Это, конечно, революция, которую за пределами страны упорно именуют войной за независимость. Трудно сказать, заговор это или стихийно сложившийся кругосветный обычай, войн за независимость можно насчитать дюжины, а вот революционный элемент для американцев очень важен, потому что это было свержение монархии, которую жители колоний считали деспотической, и установление первой в мире республики с письменной конституцией, на сегодняшний день самой старой.

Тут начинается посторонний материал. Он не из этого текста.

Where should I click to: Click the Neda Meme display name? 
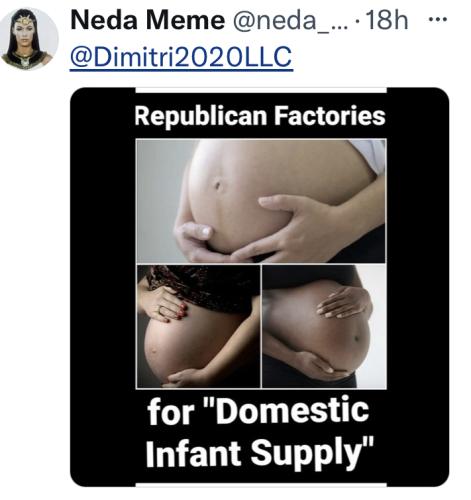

Но главным историческим эпизодом, настоящим рождением нации из крови и пороха, стала гражданская война, унесшая неслыханные до Первой мировой 600 тысяч жизней. Только что США отметили двухсотлетие Авраама Линкольна, президента, статус которого в национальном сознании затмил даже основателя Джорджа Вашингтона. Из книг, посвященных Линкольну, можно составить библиотеку, и к юбилею вышло еще несколько. В войне Линкольн был поистине беспощаден, полагая, что развал союза штатов будет катастрофой — именно сохранение союза, а не борьба за отмену рабства, было главной пружиной войны.
И, однако, несмотря на всю эту кровь, Линкольн удивительно человечен в сравнении с другими политиками похожего масштаба и биографии, потому что в нем очевидна искренняя боль, но нет ни капли позы. От него осталось множество документов, изученных до любой завитушки почерка, и он никогда не позволяет себе вступать в переговоры с историей, разве что по поводу своей личной ответственности.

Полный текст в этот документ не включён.